§ **YOUR INSTRUCTIONS**
Each line from the one holding "01.02.26 date label" through the end of the records should be returned exactly, while pictures are skipped.

Collection entries:
┌──
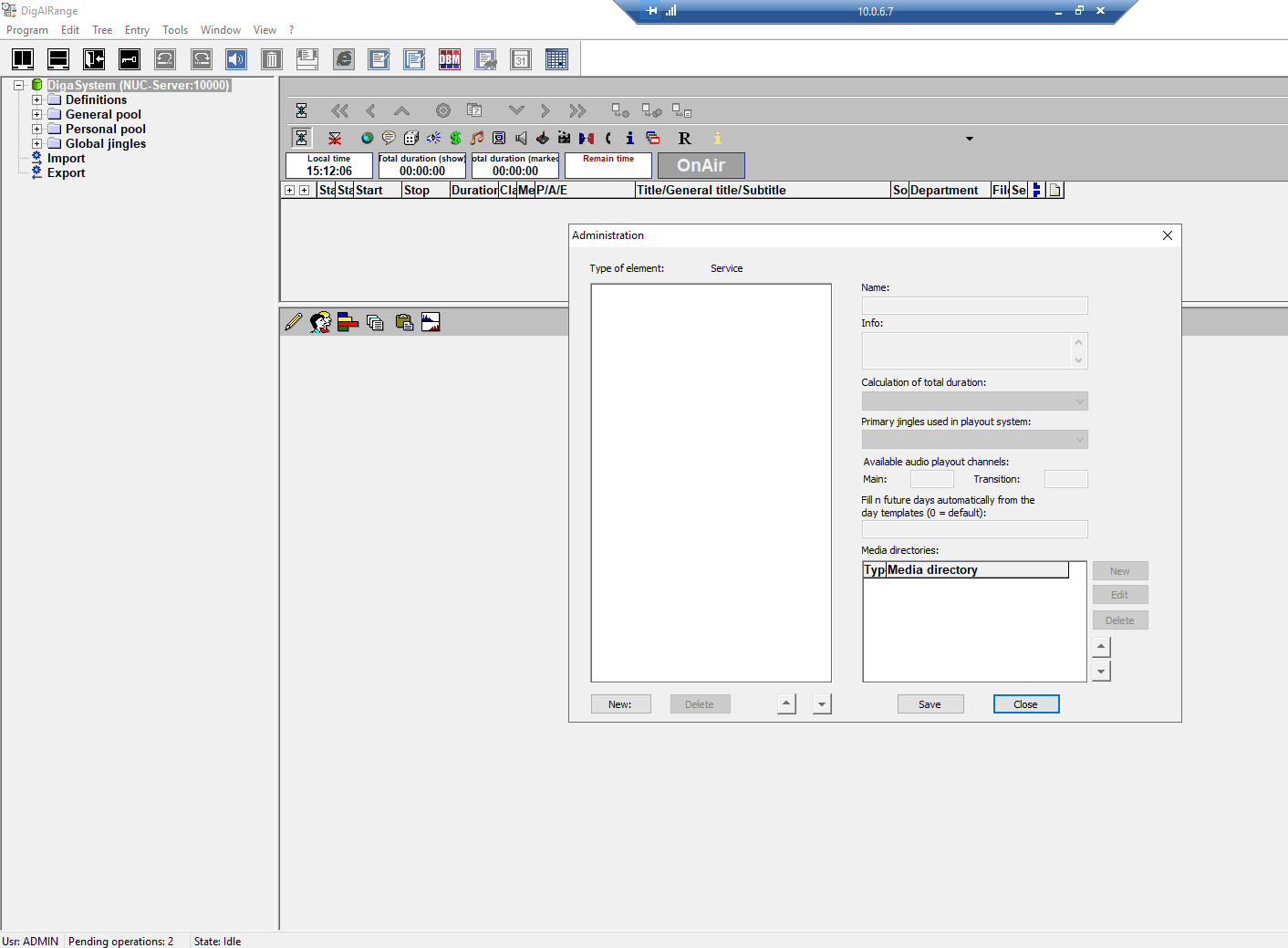Expand the Definitions tree node
The width and height of the screenshot is (1288, 948).
(x=37, y=100)
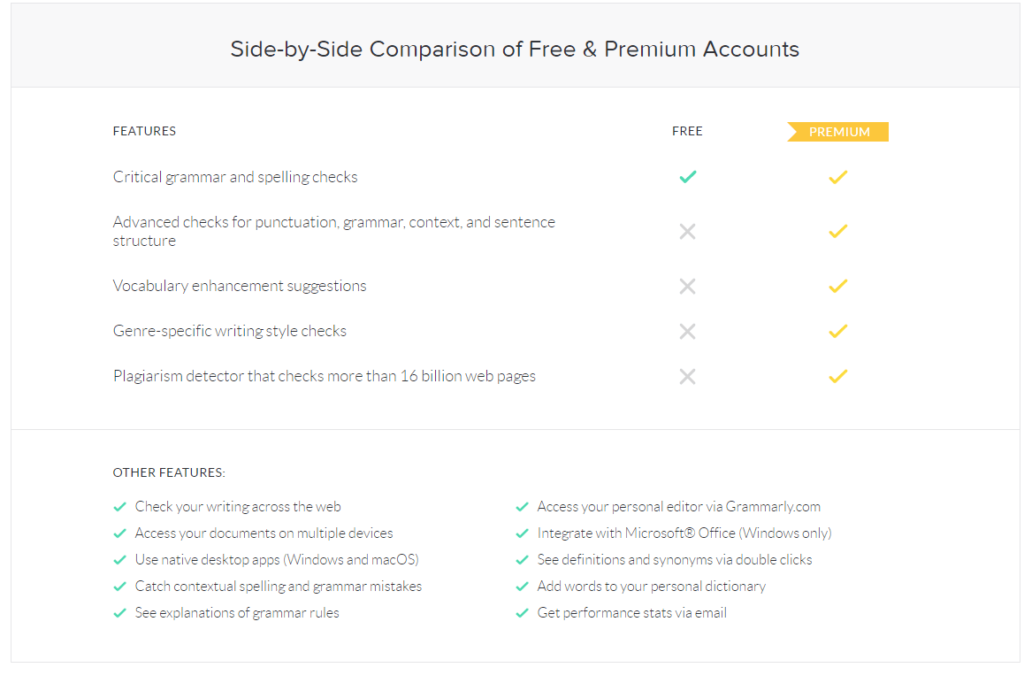This screenshot has width=1024, height=683.
Task: Click the green Free checkmark for critical grammar checks
Action: point(688,177)
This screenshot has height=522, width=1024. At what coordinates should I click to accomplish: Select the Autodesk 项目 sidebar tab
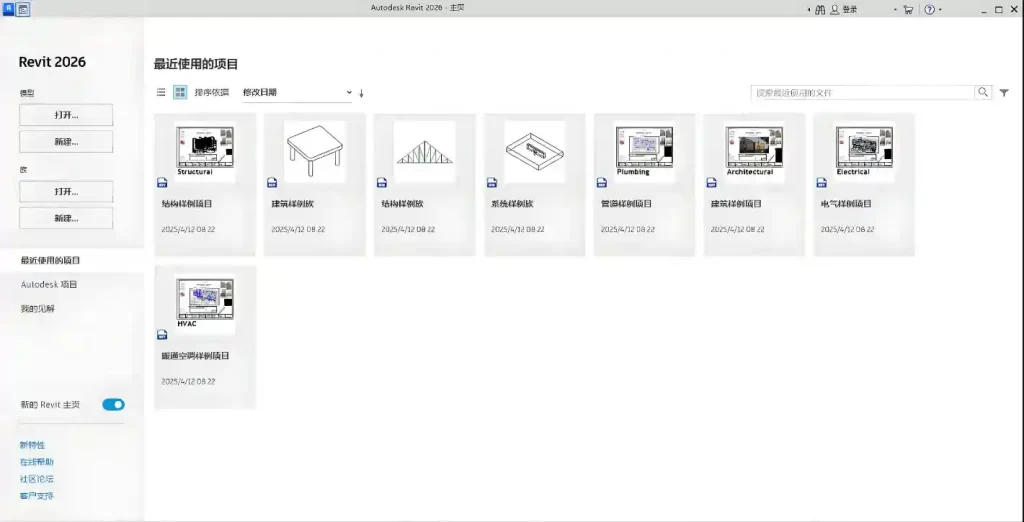[49, 284]
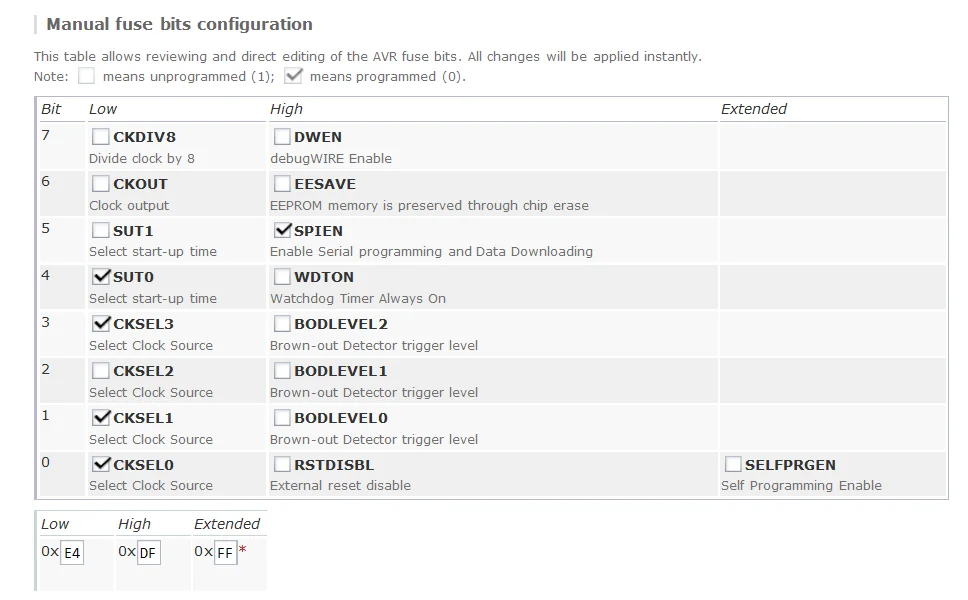This screenshot has height=600, width=968.
Task: Enable the BODLEVEL0 brown-out bit
Action: pyautogui.click(x=282, y=418)
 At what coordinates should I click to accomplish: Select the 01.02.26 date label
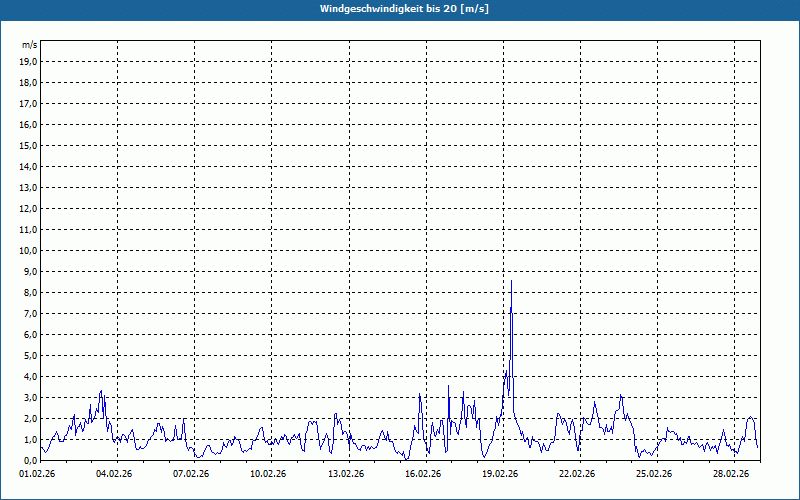tap(38, 475)
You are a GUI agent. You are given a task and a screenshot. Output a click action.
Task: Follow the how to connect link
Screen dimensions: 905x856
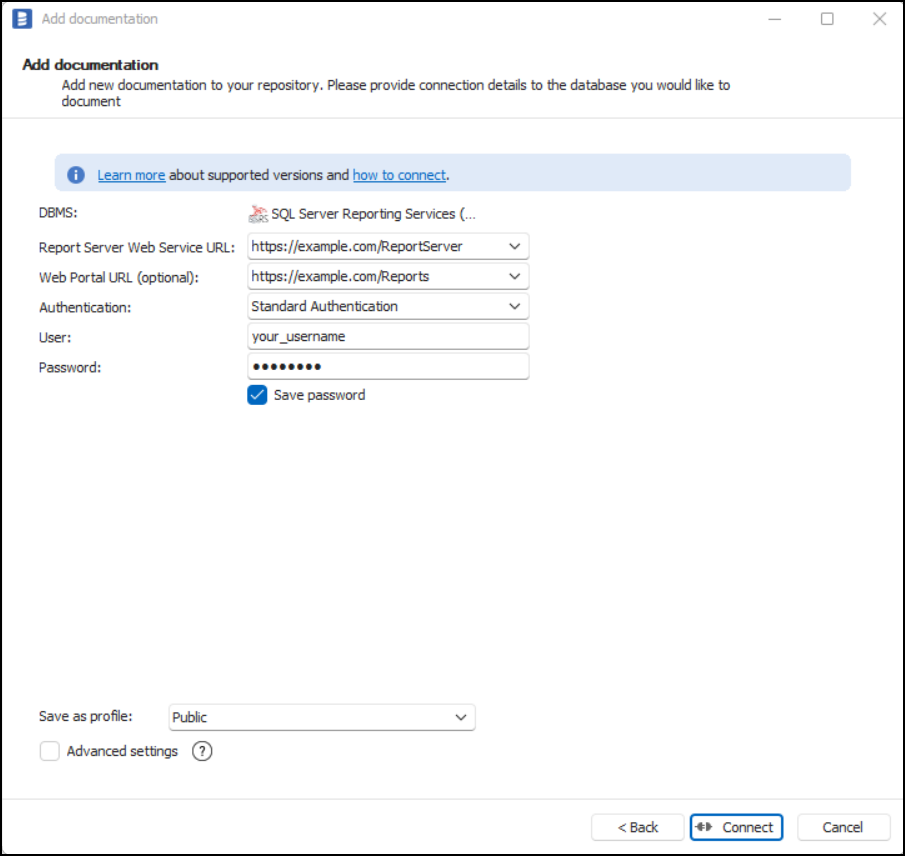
└──
§ **ANSWER SPACE**
 At what coordinates should I click to accomplish: Select the 01.02.26 date label
tap(38, 475)
You are a GUI agent. You are given a task and a screenshot. Output a click action.
Task: Follow the how to connect link
Screen dimensions: 905x856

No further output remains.